Agnes wrote her book called Notre Guerre ‘Our War’ the very next year and settled down, of course in Paris, of course to form up more groups for French nationalism; the very next year. While most memoirists wrote years even decades after the fact, this woman was determined to put down her fresh, clear memories of the years in between when she actually had her diary (she scribbled scraps onto her copy of Descartes that went everywhere with her). She published it in 1946 and it seems although lauded, only available to read to a select few and only published in English in 2004 or so which is a crime in itself. She was determined to write the pure truth of her experiences and with full names of participants, also very unusual, of both her fellow resistance workers and the Germans.

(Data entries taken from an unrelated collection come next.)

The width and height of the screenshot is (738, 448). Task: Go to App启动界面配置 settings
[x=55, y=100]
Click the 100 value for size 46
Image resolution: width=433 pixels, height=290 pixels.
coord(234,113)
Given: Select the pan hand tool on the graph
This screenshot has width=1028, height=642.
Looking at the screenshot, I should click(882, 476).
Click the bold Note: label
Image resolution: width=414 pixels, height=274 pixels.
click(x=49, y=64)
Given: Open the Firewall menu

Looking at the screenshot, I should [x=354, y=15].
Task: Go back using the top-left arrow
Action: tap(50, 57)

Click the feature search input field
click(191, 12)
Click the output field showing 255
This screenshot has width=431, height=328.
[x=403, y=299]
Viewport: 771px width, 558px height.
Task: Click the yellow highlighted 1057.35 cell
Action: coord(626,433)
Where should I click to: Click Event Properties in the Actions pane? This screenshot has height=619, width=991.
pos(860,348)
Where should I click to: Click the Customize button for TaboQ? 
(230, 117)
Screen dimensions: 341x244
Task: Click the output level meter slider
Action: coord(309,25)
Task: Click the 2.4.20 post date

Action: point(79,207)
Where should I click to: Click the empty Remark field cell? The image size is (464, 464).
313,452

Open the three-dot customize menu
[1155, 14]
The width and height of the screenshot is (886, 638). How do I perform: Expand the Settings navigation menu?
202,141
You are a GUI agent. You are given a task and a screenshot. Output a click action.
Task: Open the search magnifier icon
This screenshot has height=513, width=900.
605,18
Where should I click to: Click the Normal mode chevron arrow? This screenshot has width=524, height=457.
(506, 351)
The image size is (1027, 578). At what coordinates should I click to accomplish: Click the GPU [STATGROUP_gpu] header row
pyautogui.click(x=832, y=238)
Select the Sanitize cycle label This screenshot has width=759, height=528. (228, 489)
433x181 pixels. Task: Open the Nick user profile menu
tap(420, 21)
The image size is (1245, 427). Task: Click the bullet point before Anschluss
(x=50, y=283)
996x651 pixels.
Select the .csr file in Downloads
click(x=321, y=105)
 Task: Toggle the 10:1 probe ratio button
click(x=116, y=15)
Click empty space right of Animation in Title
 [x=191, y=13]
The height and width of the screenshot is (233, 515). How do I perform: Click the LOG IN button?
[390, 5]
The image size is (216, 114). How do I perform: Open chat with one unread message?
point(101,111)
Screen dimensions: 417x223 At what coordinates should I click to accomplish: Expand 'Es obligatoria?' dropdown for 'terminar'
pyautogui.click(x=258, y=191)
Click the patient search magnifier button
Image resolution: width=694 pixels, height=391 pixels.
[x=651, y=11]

In itself this is a unique and moving story, I’m glad I took a chance on it, because I’ll never forget it.

Agnes in the 1930s

Agnes in the 1930s

Ps. Apologies for lack of proper accents on French letters, if I figure that out in WordPress I’ll add it.

 

About Deanne

I was born and raised out on the fringes of the rainy Pacific Northwest on fishing boats and cold beaches with only a dog and kittens for company, and so my love of reading and creating stories started very early. My dad would illustrate my early stories and I would listen to him ramble about European history and warfare, eagerly asking questions about Kings, Queens and our own family history. In my adult life I am wife to a brilliant and hilarious web designer and mother to two wonderfully weird children whom I am trying to pass on to my love of learning about the world. I'm an amateur genealogist, amateur photographer and amateur history major haha. I'm good at doing amateur stuff lol. During the last couple years I finally turned my life-long urge to write into a serious endeavor and finished my first novel called (for now) The Stone and the Stars, about a dying dystopian society, and one girl trying to escape it before it collapses. While I finish cleaning up the edges on my novel for the umpteenth time, and before I send it out into the world, I've lately begun a novel about utopia, this time on Earth. I'm finally living up to the nerdy book-worm title my family 'lovingly' pinned on me from the time I was small, and finally doing that one thing I feel like I was born to do. Cliche and silly? Yes!